Aim of the task: In the material below, the required lines run from the one containing "The width and height of the screenshot is (1341, 891)." through the one containing "Given: Pick 101/QWERTZ/pont/nincsenek". Copy those lines exactly, ends included, and nothing else.

Recorded information:
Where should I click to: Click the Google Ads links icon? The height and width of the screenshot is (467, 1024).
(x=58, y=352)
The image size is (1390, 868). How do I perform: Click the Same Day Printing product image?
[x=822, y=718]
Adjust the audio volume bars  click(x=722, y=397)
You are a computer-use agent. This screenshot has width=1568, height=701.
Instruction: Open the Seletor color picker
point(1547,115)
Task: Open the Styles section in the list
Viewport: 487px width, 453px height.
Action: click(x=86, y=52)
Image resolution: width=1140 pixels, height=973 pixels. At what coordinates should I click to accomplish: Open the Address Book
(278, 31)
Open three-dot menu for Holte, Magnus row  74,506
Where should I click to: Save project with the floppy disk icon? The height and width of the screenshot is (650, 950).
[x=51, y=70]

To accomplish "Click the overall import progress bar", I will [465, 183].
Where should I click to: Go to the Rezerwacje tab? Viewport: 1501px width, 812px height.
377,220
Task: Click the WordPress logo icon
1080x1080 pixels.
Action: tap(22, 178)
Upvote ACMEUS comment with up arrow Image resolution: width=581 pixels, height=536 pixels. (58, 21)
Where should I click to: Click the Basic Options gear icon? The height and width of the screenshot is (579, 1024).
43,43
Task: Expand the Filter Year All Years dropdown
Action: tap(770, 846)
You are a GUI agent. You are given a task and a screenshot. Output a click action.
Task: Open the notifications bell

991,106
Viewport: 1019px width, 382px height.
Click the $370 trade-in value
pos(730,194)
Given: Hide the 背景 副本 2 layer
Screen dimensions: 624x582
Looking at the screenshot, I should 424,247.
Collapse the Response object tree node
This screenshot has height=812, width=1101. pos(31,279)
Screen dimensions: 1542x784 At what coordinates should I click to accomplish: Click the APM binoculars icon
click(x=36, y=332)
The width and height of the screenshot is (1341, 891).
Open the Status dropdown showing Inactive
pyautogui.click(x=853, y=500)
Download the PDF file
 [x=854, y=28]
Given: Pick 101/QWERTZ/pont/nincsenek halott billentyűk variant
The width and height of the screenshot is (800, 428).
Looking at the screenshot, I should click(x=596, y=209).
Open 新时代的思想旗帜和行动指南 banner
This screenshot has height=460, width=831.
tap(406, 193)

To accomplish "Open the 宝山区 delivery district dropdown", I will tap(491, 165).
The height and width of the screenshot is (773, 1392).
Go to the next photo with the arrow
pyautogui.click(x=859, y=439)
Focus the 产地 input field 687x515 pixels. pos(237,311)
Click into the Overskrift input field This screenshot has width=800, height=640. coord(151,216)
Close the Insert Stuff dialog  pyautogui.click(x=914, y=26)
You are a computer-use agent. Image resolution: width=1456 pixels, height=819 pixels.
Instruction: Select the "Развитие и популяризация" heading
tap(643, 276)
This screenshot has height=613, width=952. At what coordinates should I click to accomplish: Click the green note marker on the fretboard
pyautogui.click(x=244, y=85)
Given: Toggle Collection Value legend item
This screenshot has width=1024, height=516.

Exercise answer:
The width and height of the screenshot is (1341, 891).
Open the Status dropdown showing Inactive
pyautogui.click(x=853, y=500)
Download the PDF file
 [x=854, y=28]
Given: Pick 101/QWERTZ/pont/nincsenek halott billentyűk variant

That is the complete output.